O ESTILISTA
Ronaldo Torres
 

Que era vendedor, ninguém tinha dúvidas. Caixeiro-viajante, para ser mais exato. Boa pinta, boa aparência, bom papo. Na pasta 007 que portava devia conter amostras grátis de algum remédio. Estava mais para vendedor de Cibalena e Sonrisal do que Alka-seltzer e Melhoral. Porém, na pequena cidade de Lagoa Azul, ninguém entendia assim. Devia ser gente importante, acostumada a freqüentar os corredores de Brasília. Algum deputado afamado, desses que não precisam marcar audiência com os ministros, pensaram os lagoazulenses, poucos acostumados com visitantes de tamanha estirpe. Pela indumentária, não era para se pensar menos: terno de tergal azul-marinho, sapato preto bico fino, envernizado, lustroso, cujo brilho não diminuiu com a poeira da estrada. Calça daquela que não desbota e nem perde o vinco. Típica de vendedor que se preza. Típica de quem quer impressionar. E impressionou.

Lagoa Azul é o último lugar do sertão onde o vento marca presença. Isso quando não resolve fazer a curva antes. Onda de rádio, sinal de tevê e boas notícias são coisas do outro mundo. Eletricidade, somente a dos pentes nos cabelos e a dos raios na trovoada. Galinha cisca pra frente e candeeiro dá choque. O filme "Assim Caminha a Humanidade" foi exibido com o nome de "Vixe Maria, Pra Onde Vai Tanta Gente!?"

Lampião, quando vagava pelo Sertão, mandou recado que ia lá. Os lagoazulenses não se assustaram, pois confiavam na bravura do guarda Quarenta, intrépido e destemido Agente da Lei, também nomeado subdelegado. Ganhou esse nome por viver se gabando de ter matado quarenta soldados de Moreira César na Guerra de Canudos. O próprio Conselheiro o havia condecorado com a "Grã Cruz da Ordem do Cumbe", dias antes de morrer de morte natural. Agora, era chegada a hora de fazer jus ao nome. A vida do povo estava em suas mãos.

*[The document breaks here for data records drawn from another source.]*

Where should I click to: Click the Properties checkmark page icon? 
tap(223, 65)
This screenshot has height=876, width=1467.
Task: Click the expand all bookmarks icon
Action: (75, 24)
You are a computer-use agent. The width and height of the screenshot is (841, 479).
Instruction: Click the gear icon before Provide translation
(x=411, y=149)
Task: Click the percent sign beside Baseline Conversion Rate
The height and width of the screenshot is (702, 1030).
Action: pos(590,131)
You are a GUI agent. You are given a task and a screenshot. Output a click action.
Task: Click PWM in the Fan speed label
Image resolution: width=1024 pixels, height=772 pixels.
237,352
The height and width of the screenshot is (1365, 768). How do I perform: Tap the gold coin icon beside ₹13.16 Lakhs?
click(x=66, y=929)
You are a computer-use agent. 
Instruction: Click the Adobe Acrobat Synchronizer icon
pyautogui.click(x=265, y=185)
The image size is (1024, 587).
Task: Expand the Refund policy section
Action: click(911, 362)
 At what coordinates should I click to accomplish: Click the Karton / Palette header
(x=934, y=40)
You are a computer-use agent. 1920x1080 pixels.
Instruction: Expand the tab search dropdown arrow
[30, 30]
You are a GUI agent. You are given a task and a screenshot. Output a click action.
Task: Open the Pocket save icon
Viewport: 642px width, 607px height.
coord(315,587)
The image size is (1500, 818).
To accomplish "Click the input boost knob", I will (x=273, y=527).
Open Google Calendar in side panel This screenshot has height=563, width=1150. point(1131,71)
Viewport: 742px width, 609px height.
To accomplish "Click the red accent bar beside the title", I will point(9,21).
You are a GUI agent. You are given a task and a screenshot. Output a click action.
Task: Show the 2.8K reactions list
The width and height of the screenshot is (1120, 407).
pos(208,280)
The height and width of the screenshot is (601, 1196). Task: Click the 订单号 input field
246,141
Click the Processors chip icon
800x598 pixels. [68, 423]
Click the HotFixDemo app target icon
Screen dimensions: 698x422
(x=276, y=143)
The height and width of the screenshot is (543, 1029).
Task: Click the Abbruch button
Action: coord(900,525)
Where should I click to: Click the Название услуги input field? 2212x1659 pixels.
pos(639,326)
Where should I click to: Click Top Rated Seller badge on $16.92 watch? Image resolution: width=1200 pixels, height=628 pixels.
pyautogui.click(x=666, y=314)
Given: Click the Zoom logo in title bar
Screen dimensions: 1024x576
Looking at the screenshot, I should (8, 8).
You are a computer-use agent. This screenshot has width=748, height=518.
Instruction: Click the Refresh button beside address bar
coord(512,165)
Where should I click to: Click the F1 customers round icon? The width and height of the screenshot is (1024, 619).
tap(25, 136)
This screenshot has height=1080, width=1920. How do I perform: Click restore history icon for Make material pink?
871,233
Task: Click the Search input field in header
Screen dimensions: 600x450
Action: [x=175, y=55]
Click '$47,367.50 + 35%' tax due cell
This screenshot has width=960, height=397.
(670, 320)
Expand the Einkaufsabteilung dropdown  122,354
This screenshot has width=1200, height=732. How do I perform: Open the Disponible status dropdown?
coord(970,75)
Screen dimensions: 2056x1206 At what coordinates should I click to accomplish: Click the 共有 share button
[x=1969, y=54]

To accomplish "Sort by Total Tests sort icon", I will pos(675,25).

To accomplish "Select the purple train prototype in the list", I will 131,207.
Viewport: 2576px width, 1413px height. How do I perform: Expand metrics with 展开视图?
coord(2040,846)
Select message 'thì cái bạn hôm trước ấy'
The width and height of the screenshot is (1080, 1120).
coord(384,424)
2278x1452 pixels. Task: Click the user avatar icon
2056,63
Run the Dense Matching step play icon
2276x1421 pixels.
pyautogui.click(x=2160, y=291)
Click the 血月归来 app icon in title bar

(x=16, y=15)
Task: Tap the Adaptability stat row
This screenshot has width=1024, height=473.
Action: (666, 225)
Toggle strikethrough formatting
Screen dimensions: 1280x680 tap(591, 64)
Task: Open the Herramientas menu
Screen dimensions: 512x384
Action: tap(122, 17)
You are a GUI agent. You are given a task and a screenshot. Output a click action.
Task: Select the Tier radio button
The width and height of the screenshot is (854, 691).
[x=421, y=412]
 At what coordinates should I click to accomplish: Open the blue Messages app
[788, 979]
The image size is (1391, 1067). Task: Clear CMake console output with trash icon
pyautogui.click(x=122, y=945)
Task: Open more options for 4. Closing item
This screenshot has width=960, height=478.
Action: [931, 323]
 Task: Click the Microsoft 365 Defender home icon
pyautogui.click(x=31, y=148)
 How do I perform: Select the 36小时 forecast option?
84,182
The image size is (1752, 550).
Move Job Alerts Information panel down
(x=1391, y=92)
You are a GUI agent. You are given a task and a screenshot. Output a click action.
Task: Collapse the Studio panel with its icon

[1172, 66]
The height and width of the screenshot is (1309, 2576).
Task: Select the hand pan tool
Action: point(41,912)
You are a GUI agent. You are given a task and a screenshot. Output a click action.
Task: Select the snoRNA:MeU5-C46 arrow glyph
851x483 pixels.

Lampião, no dia aprazado, interceptou um passante nos arredores da cidade e indagou se havia muitos "macacos" à sua espera.

- Vixe, seu capitão! Só tem Quarenta! - respondeu o transeunte, sem entrar em detalhes. O rei do cangaço contou seus cabras: vinte e dois. Com ele, vinte e três. Estava em desvantagem numérica, sem falar que os macacos deviam estar entrincheirados. Fez meia volta decidido a deixar a cidade em paz.

Mas isso aconteceu muitos anos passados e poucos conhecem a história do guarda Quarenta, cuja estátua, abandonada na Praça do Tamarindeiro, serve como ponto de descanso dos urubus. Nem placa existe mais.

A diversão maior da cidade é esperar o ônibus às sete horas da noite, trazendo gente e notícias de outras plagas. Gente civilizada. É uma festança. O prefeito e o delegado marcam ponto. O prefeito, por razões óbvias, para fazer política; o delegado, presidente do partido oposicionista, para lançar farpas contra o prefeito.

Claudionor das Neves subornou o motorista do ônibus para fazer a parada final em frente ao seu bar, que também é restaurante, armazém de secos e molhados e a única pensão em um raio de trinta léguas. E, enquanto o ônibus não chega, o povo disputa, aos tapas, as bebidas oferecidas pelo prefeito e pelo delegado, cada um em seu canto, ofertando vantagem para aumentar a platéia.

E foi nesse clima que o nosso herói desembarcou. Era um sábado festivo de missão, de leilão, quermesse, corrida de saco, quebra-pote, pau-de-sebo e o clímax da festa aconteceria no dia seguinte, com a missa solene.

A massa, espremida na porta do ônibus, dificultava o desembarque dos passageiros. O vendedor, fascinado com aquela multidão, desceu fazendo pose, pisando lento e macio, pasta na mão esquerda, maleta na mão direita. Olhares curiosos acompanhavam todos os seus movimentos. Alargou o sorriso. Não notou que uma rajada de vento levantou a sua gravata e que a mesma repousou sobre o seu ombro.

No outro dia, na missa solene, a igreja estava lotada, insuportavelmente cheia, abafando a preocupação do padre com a falta de espaço para movimentar as cestinhas na hora das oferendas. Um verdadeiro espreme-gato. As mulheres vestiam seus melhores trajes de festa e exibiam penteados exóticos, enquanto que os homens, vestidos a caráter conforme exigia a ocasião, de terno e gravata, disfarçavam um pequeno detalhe que não passou despercebido ao olhar atento do vigário: a gravata estava presa no ombro por um pequeno alfinete.